It happens…
You’re under a time crunch to deliver data for a business project, and a few duplicates catch your eye. What now?
Luckily, Excel provides tools to dedupe data in a pinch.
WAIT!! Before you click that Remove Duplicates button, and before you delete any records, follow these critical steps:
Step 1: Make a copy of your data first!
Step 2: Standardize your data fields
Step 3: SORT your file
Step 4: View your duplicates!
Step 5: Choose the correct fields
(If this is overwhelming - we are a phone call away 877-236-9155)
Step 1: Make a copy of your data first!
It goes without saying, but we're saying it anyway:
Take that 1 minute to click FILE --> SAVE AS and make a copy. You will thank yourself (and us) later.
Step 2: Standardize your data fields
The Remove Duplicates functionality in Excel uses EXACT matches. This is very different than what a human eye will recognize as duplicates.
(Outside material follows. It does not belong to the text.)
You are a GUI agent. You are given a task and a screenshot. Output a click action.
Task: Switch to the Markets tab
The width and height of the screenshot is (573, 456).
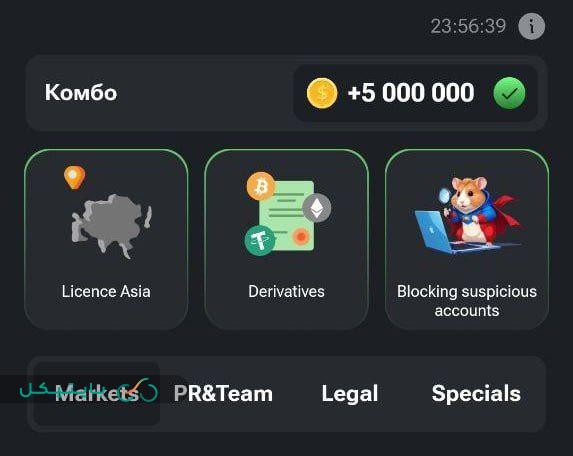(x=97, y=394)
Here are the steps for standardizing the most common fields:
1. Standardizing Addresses:
Utilize CASS standardization or even better, NCOA. (Need help processing CASS or NCOA?) Attempting to fix a mixture of Address1 and Address2 without a postal solution requires a complex formula and may still result in inconsistencies.
2. Standardizing Split Names:
Names have become more creative over the years, making it nearly impossible to 'standardize' a person's name. Tom may not like to be called Thomas; maybe it is Tomas, or maybe it really is just Tom. Incorrectly modifying a person's name can be insulting.
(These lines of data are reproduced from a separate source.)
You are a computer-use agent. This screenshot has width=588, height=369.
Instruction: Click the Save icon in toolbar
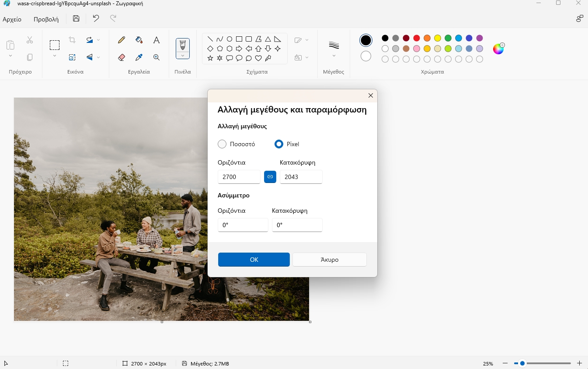pos(76,18)

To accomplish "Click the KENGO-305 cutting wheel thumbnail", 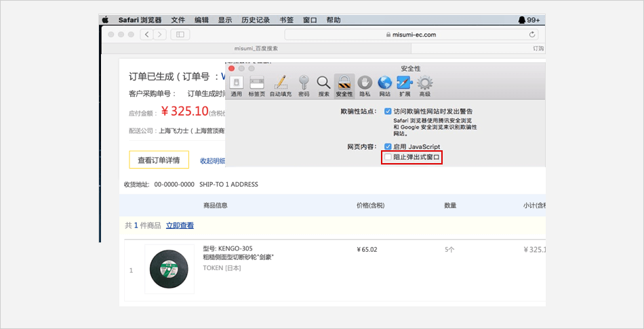I will pos(169,269).
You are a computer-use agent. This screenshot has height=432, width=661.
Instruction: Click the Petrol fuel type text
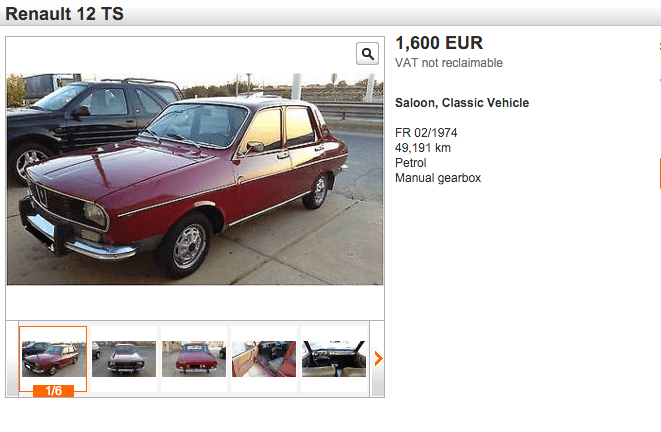coord(411,163)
To be safe, the most you should do is remove punctuation such as commas, periods, and apostrophes for matching purposes.
The following describes the steps of a file that has a split name field of First Name and Last Name. If your data is a mixture of Full Name and Split Name, we can help with a more sophisticated approach.
a. Copy the name columns:
The best option for deduping on names is to copy the name columns for matching while leaving the ORIGINAL names intact.
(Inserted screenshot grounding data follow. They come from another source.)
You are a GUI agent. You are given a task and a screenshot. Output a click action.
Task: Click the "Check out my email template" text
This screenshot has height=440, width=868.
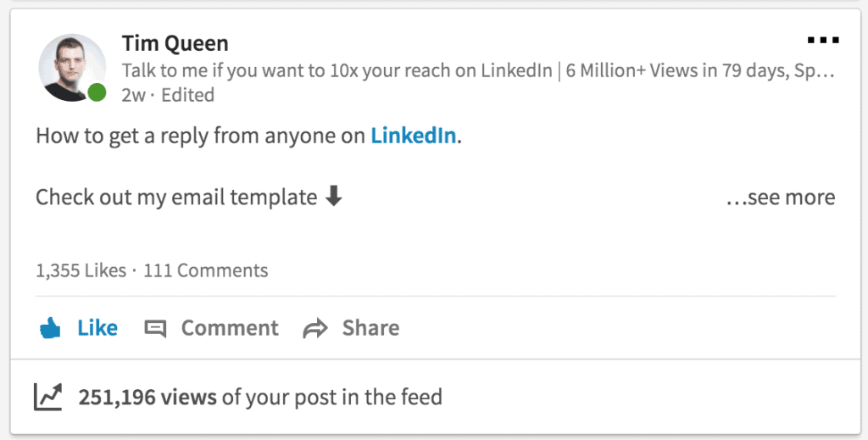point(176,198)
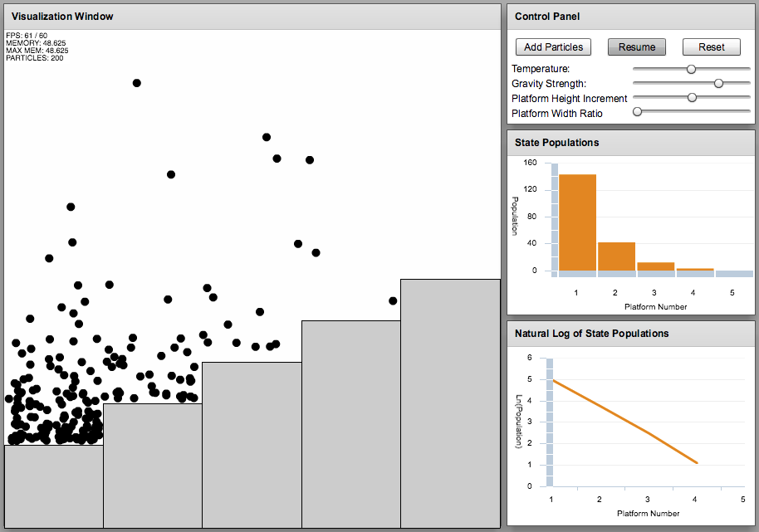Reset the particle simulation
759x532 pixels.
coord(711,46)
Highlight the "First Name" and the "Last Name" column and right-click
Select Copy on the drop-down menu
Scroll all the way to the right and highlight the first empty column
Right-click on the column header
Click on the first clipboard icon, which is the basic Paste option
(With the two name fields copied to the end of your file, you can now remove punctuation using those copied columns)
b. Highlight the two new name columns
c. Click on Home --> Find & Select --> Replace
In the "Find what:" box, type a period
Leave the "Replace with:" box BLANK
Click Replace All
The periods are now gone
d. Repeat this for each of the punctuation types: commas, apostrophes, and any other that exist
Final result after punctuation is removed
3. Standardizing Phone Numbers:
To Standardize a phone field, use the same steps as above to copy your phone fields.
a. Copy the phone number column
b. Highlight the new phone column
c. Click on Home --> Find & Select --> Replace
d. Repeat this for each of the punctuation types that exist:
This will take several steps to remove EACH one SEPARATELY. Here is the typical list of characters in a phone field:
(
)
-
,
.
(If your phone field has additional characters that are not numeric, continue to step through the "Find & Replace" command box.)
Step 3: SORT your file
This next step is CRITICAL. Sort your file to include the field(s) that are causing the duplication. In some cases, multiple fields will need to be sorted.
Example: ZIP Code, Address 1, and Address 2.
Why is sorting critical? When Excel removes duplicates, it will keep the first record in the set and remove the rest.
There may be cases where you sort a field in descending order to preserve the best record.
Sorting helps ensure the most desired record is first.
The below example prioritizes Vehicle Year to keep the record with the newest vehicle and deletes the rest.
1. Sorting Address Fields:
a. Highlight all columns including the headers.
(Caution - if you only highlight and sort a few columns, you will skew your file).
b. Click Home --> Sort & Filter --> Custom Sort
c. Choose the fields for sorting
In the Custom Sort dialog box, use the dropdown arrows to choose the fields for sorting. The sort order matters. For addresses, choose ZIP Code FIRST, then Address 1, then Address 2. Keep these in the default sort order ("A to Z").
d. Set the Priority
Choose the field within the duplicates that will determine the priority. In this case, we want to keep the record with the most recent vehicle the person owns.
Add the Vehicle Year to the sort box, and change "Smallest to Largest" to "Largest to Smallest"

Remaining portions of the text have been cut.